In response to this advice I initially tried to relax and let the thumbsucking continue in spite of my chagrin.  Gradually I came to my senses. 

"My dentist is great with teeth, but should I trust his psychological advice?" I thought, remembering that I in fact was a psychologist.  So I put on my psychologist's hat and thought again. 

"Looks are hugely important to one's success in life.  Allowing thumbsucking to damage facial appearance is wrong advice.  By the time a child is four or five, with the habit no longer socially appropriate and permanent teeth coming shortly, the risks of continuing to thumb or finger suck clearly outweigh the benefits." 

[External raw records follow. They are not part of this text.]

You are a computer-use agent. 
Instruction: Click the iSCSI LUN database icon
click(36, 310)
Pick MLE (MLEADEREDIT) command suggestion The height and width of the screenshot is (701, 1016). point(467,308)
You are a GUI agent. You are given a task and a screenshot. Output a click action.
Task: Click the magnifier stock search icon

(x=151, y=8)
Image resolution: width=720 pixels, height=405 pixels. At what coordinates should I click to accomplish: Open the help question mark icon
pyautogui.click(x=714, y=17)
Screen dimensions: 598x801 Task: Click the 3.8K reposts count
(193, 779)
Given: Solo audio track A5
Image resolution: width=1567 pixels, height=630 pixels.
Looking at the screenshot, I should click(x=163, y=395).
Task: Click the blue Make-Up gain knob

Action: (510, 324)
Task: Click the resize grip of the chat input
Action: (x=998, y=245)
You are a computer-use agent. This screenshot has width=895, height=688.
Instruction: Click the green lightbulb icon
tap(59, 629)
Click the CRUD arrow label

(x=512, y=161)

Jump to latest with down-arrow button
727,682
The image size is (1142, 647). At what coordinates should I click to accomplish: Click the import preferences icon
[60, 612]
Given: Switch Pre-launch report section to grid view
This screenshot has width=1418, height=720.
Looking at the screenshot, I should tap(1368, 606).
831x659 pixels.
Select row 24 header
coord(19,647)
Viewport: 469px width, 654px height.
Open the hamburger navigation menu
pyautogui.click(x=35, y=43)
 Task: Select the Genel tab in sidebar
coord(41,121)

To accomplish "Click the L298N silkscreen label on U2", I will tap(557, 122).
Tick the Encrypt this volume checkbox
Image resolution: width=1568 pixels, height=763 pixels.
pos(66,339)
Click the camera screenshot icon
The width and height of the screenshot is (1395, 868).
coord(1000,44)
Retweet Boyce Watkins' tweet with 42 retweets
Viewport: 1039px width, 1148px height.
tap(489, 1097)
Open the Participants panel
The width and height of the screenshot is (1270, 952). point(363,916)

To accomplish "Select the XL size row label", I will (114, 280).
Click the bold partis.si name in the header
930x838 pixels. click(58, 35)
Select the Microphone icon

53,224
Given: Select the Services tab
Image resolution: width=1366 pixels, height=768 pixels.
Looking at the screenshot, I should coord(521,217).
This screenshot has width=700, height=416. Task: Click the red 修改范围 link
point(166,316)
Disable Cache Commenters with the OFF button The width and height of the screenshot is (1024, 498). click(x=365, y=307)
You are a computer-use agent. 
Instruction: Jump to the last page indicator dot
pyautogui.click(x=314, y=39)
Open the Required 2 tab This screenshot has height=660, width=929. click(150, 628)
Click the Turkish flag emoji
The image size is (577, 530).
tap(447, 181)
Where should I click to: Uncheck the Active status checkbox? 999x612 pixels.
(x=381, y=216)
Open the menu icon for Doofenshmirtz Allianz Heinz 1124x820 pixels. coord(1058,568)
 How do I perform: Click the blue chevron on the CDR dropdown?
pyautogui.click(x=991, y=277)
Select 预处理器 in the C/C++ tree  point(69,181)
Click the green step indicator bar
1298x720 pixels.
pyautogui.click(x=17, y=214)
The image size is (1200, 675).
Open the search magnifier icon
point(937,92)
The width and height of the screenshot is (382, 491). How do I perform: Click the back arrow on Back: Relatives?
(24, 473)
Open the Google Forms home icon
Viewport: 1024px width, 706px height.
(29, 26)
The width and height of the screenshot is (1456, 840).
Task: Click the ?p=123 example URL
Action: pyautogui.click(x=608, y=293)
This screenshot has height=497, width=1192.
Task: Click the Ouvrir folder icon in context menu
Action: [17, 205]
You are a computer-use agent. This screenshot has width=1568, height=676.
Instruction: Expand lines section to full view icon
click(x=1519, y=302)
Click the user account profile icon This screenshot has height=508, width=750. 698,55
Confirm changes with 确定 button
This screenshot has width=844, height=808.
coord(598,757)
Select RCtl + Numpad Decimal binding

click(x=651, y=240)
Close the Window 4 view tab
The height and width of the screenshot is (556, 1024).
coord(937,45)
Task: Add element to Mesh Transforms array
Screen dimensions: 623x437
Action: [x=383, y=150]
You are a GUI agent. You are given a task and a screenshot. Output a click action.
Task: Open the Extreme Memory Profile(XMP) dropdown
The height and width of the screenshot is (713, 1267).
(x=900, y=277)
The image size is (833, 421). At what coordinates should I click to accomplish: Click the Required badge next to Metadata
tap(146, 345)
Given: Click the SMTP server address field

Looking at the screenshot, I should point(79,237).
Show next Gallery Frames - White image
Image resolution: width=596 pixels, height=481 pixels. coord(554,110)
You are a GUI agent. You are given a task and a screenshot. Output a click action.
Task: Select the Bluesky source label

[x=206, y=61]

Fired up by that realization, I sat down and wrote a story about a child who breaks a thumbsucking habit.  The next day, plopping my three year old son next to me, I read the story aloud. 

My son was mesmerized.  Even more astounding to me, at the end of the story he promptly announced that he was making the same decision as the boy in the story.  He decided to stop sucking his thumb. 

From this experience came my first book, David Decides About Thumbsucking.  In addition, research for the parents' section after that follows the story in the book gave me an education on overcoming addictions.  

Here's the main principles I learned. 

Beyond thumbsucking, these lessons apply to mistaken childhood habits of all types, like nail-biting, hair-pulling or twisting, whining, shouting, biting and hitting.  They apply also to grownup addictions ranging from drugs or cigarettes to gambling, affairs, and excessive anger.

Lesson #1  Addictions begin because they serve a purpose, and may serve additional functions over time.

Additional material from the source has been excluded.